Sekiz yıl forma giydiği Arsenal'ın Fransız menajeri Arsene Wenger'i baba gibi gördüğünü aktaran Van Persie, "Futbolcu olmamı sağladı. Oluşturduğu ortamda kendinizi güven içinde hissediyorsunuz. İnsanlar Wenger'le aramızda bir tartışma olduğunu zannetti. Tam aksine birbirimize saygımız sonsuz. O dönemde bazı görüş ayrılıklarımız oldu ancak hala sık sık görüşüyoruz. Güven ve saygı iki taraflıdır. Wenger ve Ferguson bunları veren iki büyük menajer" dedi.

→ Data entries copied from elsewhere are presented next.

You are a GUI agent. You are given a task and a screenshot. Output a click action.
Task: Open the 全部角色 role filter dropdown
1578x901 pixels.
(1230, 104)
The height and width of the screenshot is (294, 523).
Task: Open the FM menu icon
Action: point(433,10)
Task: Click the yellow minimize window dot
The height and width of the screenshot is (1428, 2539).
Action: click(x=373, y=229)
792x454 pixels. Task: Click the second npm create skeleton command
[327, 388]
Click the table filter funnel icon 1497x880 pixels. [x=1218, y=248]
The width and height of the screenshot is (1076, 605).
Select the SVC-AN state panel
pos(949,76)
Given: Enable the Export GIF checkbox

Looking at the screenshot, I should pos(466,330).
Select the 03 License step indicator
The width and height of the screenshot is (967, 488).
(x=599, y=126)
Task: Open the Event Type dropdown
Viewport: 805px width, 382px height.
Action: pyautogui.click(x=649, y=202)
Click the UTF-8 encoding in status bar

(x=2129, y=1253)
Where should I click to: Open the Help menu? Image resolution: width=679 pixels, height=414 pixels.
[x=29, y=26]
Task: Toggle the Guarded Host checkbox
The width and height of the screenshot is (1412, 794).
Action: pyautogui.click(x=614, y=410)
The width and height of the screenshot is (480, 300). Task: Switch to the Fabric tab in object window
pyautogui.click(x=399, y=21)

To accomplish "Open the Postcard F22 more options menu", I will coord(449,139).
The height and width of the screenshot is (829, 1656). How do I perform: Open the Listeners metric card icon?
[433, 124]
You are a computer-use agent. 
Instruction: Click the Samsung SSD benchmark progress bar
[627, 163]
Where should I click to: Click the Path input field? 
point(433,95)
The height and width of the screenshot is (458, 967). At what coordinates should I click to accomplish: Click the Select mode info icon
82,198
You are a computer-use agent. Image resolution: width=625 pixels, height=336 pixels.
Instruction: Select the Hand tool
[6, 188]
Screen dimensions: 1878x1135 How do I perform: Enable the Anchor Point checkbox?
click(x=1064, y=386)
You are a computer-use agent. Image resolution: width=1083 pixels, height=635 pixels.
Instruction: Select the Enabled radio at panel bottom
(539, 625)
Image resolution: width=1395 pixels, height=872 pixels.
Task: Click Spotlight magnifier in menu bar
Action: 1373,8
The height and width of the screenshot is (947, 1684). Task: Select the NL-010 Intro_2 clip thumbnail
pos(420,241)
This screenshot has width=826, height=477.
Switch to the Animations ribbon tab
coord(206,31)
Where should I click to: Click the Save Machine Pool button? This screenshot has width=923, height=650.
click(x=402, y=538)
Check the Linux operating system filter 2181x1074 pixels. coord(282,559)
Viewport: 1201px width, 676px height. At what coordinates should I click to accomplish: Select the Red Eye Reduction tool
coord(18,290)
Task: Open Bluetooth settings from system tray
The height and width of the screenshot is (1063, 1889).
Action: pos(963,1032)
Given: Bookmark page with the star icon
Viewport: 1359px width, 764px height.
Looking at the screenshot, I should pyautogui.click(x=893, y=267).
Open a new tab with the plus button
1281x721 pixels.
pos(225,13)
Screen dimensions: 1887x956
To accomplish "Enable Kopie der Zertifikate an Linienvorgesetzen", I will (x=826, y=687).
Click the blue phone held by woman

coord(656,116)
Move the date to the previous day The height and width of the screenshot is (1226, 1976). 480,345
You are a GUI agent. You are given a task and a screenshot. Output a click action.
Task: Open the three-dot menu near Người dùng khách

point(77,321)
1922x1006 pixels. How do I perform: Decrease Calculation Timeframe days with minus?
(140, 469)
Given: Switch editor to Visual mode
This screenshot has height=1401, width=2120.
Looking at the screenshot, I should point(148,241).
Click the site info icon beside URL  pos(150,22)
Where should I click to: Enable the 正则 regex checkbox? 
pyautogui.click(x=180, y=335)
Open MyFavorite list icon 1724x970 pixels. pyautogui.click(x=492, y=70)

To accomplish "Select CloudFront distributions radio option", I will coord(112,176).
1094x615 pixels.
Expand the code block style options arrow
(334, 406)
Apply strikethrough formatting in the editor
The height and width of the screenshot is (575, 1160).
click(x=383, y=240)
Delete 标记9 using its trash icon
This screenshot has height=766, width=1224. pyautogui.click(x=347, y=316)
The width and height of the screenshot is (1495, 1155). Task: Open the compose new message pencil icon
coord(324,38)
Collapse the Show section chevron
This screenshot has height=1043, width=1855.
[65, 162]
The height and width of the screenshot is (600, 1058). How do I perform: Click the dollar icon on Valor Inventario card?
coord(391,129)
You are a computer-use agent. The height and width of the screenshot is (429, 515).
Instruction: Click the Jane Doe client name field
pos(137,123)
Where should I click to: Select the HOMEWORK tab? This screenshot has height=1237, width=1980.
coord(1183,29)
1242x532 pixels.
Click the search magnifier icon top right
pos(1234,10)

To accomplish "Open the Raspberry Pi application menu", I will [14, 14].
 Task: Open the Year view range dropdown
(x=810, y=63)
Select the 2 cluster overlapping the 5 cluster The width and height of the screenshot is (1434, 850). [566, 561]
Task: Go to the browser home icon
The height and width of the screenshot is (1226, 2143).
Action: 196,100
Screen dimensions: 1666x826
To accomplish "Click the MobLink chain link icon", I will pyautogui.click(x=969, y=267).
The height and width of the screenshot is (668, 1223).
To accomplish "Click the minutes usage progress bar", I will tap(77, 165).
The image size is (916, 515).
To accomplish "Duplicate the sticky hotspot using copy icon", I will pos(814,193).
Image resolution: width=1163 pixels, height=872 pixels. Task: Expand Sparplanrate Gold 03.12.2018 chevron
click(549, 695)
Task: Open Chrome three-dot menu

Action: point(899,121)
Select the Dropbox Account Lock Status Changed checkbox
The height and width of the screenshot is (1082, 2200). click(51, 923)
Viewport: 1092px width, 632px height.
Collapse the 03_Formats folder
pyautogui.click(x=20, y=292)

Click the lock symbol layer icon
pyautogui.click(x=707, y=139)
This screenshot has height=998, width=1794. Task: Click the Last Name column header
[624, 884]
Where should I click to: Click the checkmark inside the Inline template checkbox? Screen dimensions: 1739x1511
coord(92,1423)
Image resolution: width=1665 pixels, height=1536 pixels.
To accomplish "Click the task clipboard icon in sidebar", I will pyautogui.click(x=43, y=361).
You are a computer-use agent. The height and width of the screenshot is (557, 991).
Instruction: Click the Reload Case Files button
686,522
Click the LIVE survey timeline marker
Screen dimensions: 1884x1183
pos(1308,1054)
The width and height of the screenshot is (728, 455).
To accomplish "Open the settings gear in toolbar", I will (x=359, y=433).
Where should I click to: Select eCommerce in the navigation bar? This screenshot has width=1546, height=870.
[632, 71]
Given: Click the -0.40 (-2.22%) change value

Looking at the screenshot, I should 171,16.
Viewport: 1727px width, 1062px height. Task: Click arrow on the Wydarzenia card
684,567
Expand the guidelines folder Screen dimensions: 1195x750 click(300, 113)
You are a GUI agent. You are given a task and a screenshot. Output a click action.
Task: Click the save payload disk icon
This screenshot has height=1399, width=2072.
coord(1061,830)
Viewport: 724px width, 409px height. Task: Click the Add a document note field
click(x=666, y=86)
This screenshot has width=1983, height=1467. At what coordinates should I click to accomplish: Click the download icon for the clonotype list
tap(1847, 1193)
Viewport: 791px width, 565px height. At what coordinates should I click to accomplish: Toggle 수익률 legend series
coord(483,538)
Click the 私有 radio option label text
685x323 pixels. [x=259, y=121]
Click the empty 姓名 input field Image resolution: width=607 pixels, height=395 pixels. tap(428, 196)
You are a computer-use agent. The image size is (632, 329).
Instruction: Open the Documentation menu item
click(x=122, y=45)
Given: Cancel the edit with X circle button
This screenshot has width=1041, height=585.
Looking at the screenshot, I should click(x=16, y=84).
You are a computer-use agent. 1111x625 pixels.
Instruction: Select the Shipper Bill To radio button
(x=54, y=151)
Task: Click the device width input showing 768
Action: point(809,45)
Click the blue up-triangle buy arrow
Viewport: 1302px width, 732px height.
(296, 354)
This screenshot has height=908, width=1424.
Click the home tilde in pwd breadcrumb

Alex Ferguson'ın Ferdinand'ı, Giggs'i ya da Scholes'u, Arsene Wenger'in de Bergkamp'ı nasıl oynatacağını bildiğini savunan Robin van Persie, şunları söyledi:
"Bu bir yetenek ve her menajerde yok. 1-0 yenildiğimiz ve 90 dakika yedek kulübesinde oturduğum Chelsea maçı işlerin doğru gitmediğinin ilk sinyaliydi. Daha fazla dakika alabilmek için rezerv takımda oynamak istedim, onu da kabul etmedi. Van Gaal ve benim aramdaki atmosfer değişti. Kulüpteki insanlar da bunu fark etti ama her zaman profesyonel davrandım. Ben, eşim ve çocuklarım Manchester'da mutluyduk, o noktada ayrılmayı düşünmedim."
Dünya Kupası'nın hem fiziksel hem zihinsel olarak çok yorucu geçtiğini anlatan Robin van Persie, Noel döneminde altı günde üç maça çıktığını ve ayak bileğindeki sakatlık nedeniyle ağrı kesicilerle oynadığını belirtti.
Van Gaal'in kendisiyle ilgili düşüncelerinin değiştiğini iddia eden golcü futbolcu, "Hollanda Milli Takımı'nda bana üçüncü tercihsin demişti ama ben mücadele ederek hem birinci golcü hem de kaptan oldum. Takıma dönmek için mücadele etmek benim önüme tercih olarak sunulmadı. Beni ikinci sahaya gönderdi. Olgun bir oyuncuyum, aptal değilim. Sinirlenmedim ve duygusal davranmadım. Bunlar futbolun ve hayatın bir parçası" değerlendirmesinde bulundu.